By Phil Williams
University of
Georgia
A team of University of Georgia scientists has discovered 35
genes that contain important regulatory peptides in the malaria
mosquito. The new information could point toward ways to control
the disease, which kills millions of people worldwide each
year.
Included in the 35 are five genes that encode insulin-like
peptides that probably have pivotal roles in the life cycle of
the Anopheles gambiae mosquitoes. Being able to interfere
with the action of these genes on a large scale could keep the
mosquitoes from passing on parasites that cause malaria.
“It’s important to know as much as possible about how these
insects transmit malaria,” said Mark Brown, an internationally
known mosquito biologist at UGA. “These genes offer new
information on the regulatory processes that make the
transmission of disease possible.”
The research was published in the journal “Science” and was
funded by the National Institutes of Health.
Research team
Other researchers involved are Joe Crim and Stephen Garczynski of
the UGA department of cellular biology; Michael Riehle, an
entomologist, like Brown, from the UGA College of Agricultural
and Environmental Sciences; and Catherine Hill of the University
of Notre Dame.
Malaria is one of the planet’s deadliest diseases. It is one of
the leading causes of sickness and death in the developing world.

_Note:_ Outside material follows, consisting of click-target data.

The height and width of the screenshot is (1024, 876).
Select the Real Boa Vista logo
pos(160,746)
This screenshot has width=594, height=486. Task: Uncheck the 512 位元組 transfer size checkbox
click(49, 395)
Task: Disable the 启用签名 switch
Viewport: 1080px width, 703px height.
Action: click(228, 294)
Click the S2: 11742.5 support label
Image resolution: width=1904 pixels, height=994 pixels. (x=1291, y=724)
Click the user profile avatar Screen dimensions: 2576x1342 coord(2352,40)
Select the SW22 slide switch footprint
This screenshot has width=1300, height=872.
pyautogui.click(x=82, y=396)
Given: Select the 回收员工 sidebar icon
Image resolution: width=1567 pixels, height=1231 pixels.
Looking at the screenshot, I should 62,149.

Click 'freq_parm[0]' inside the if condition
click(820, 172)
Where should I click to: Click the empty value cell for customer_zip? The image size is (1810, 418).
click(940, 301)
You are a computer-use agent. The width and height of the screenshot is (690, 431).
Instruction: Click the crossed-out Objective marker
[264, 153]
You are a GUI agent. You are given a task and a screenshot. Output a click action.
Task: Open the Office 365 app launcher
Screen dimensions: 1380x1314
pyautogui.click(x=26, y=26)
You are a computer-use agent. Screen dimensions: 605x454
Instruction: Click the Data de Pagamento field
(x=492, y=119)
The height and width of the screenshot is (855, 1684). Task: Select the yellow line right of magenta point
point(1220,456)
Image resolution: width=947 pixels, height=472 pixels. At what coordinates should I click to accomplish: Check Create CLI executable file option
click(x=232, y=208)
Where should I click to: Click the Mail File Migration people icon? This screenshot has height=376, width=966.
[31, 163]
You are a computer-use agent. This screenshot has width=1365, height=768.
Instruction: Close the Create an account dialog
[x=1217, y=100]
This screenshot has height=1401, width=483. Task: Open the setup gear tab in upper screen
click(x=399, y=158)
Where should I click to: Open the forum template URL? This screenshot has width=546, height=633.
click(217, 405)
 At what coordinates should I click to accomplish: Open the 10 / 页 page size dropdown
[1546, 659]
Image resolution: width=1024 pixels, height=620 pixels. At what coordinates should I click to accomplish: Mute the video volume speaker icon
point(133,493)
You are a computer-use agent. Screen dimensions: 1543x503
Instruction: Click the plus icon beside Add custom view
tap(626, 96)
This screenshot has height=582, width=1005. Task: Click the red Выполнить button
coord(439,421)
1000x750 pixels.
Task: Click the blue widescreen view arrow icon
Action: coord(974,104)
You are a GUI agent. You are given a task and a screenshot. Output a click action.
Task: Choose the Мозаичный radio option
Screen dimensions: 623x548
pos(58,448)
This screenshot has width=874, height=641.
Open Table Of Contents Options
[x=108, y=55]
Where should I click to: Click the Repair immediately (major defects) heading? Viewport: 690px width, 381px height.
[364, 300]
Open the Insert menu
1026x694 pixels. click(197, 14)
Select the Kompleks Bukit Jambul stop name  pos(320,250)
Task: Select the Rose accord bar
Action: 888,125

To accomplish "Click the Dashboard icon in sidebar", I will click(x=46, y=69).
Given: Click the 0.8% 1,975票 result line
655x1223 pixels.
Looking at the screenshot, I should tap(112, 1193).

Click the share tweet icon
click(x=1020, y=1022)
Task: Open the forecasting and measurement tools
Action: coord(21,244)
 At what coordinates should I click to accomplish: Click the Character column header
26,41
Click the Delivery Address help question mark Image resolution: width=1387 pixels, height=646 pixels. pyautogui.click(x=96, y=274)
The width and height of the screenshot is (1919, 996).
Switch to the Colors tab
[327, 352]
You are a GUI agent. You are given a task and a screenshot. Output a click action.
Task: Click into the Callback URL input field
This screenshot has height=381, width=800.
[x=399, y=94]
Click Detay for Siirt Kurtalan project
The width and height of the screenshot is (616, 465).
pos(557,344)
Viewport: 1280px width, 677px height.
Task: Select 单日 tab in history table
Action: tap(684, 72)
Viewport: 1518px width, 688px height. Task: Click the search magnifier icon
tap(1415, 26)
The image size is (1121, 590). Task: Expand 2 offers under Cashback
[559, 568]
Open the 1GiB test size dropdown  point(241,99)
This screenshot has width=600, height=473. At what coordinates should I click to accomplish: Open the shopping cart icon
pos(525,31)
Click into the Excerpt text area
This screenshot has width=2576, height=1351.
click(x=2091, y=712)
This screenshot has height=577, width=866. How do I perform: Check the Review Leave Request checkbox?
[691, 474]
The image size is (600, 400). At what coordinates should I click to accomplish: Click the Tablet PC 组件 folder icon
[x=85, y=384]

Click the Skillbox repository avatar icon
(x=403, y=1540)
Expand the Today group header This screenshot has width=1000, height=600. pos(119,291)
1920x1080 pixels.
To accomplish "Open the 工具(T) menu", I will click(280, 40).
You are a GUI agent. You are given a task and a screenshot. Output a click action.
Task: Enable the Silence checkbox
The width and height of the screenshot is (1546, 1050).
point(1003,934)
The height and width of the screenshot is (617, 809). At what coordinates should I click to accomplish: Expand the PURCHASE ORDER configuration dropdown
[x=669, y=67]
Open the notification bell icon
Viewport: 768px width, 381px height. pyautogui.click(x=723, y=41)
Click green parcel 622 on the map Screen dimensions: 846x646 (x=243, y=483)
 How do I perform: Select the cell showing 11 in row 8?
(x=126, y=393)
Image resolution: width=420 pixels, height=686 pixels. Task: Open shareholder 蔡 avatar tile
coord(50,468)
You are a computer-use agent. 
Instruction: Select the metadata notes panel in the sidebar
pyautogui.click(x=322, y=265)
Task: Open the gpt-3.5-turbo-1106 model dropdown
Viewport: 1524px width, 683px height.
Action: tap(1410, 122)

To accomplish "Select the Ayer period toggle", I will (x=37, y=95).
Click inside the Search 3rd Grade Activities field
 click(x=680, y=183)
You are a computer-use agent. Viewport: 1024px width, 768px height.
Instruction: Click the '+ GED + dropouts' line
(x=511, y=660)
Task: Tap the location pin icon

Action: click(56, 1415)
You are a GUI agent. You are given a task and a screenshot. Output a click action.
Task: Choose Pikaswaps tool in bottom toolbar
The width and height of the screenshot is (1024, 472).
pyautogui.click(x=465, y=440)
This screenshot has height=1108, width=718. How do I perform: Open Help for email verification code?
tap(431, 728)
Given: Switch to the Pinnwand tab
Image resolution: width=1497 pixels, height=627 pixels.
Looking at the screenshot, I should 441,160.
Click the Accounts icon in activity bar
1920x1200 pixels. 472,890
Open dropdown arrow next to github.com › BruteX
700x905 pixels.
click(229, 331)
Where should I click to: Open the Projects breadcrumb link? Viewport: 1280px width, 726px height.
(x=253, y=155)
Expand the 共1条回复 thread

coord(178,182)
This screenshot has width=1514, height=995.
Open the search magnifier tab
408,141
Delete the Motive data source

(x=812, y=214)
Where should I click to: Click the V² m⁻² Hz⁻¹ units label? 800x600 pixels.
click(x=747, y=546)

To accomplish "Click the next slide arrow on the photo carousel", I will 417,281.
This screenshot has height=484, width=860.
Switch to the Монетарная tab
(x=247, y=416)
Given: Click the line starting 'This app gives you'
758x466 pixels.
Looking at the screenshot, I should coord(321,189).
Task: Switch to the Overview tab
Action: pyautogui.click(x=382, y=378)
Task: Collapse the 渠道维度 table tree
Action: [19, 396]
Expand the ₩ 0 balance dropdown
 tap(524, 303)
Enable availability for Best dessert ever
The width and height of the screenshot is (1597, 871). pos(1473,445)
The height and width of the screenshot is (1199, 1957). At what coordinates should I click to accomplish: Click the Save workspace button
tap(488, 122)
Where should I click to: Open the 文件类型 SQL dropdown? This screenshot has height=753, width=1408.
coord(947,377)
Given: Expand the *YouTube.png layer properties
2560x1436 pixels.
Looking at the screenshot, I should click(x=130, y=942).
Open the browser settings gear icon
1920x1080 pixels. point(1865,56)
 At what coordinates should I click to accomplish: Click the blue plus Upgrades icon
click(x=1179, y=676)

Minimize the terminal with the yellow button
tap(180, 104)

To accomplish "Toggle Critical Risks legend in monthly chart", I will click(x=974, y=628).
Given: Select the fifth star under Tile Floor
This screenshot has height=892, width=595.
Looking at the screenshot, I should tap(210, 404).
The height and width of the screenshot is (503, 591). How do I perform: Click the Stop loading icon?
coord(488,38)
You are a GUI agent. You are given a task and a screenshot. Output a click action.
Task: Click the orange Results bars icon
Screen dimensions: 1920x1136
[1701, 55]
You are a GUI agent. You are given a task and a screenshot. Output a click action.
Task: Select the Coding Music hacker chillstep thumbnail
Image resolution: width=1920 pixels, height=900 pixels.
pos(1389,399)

According to World Health Organization statistics from the late
1990s, 300 million to 500 million clinical cases of malaria each
year result in 1.5 million to 2.7 million deaths.
Children aged 1 to 4 are the most vulnerable. Malaria is
responsible for as many as half of the deaths of African children
under age 5. It kills more than 1 million children — 2,800 per
day — each year in Africa alone. In regions of intense
transmission, 40 percent of toddlers may die of acute malaria.
Peptides govern reproduction
Anopheles, the African malaria mosquito, develops fast in water.
Its reproduction cycle begins with successive blood meals from
humans. Regulatory peptides acting as neurochemicals and hormones
govern these processes, so describing and understanding these
peptides are crucial steps toward control.
“At this point the exact function of these genes is speculative,”
said Crim, a peptide-reception biologist. “None of these
regulatory peptides was previously known for Anopheles. But their
importance is clear.”
The new study is part of an announcement made this week of a
functional completion of the genome for Anopheles gambiae. The
achievement, by a number of labs, could have an enormous impact
on future control of the Plasmodium parasites with which these
mosquitoes infect humans with malaria.
Bioinformatics
The UGA team used bioinformatics — the study of gene databases
on computers — to determine peptide-encoding genes in the
Anopheles genome.
Of particular importance was the revealing of five insulin-like
peptides. The scientists followed intriguing hints that
Plasmodium appears to use insulin from either the female mosquito
or the vertebrate blood meal for its own development, metabolism
and reproduction.
The importance of that connection could be crucial to
understanding how the parasites are passed to humans and create
disease.
“Since most peptide types exist as single-copy genes, each is a
target for genetic interference,” Brown said, “both to unravel
regulatory functions and in the long-term to engineer Anopheles
where it is less hospitable for Plasmodium.”
More genes?
Crim said the computer program looked for genetic sequences and
found candidates for regulatory genes. There may well be more
than the 35 the team found. But these are the most obvious and
first targets for intervention.
The completion of the A. gambiae genome is crucial to scientists.
But more in-depth knowledge is needed before they can find a way
to make the mosquitoes less likely to deliver the parasites that
cause malaria.
To this end, the UGA scientists have begun cloning and expressing
the genetic sequences. They will soon be able to determine their
precise regulatory function in the mosquitoes, along with the
receptors that allow the parasites to infect humans.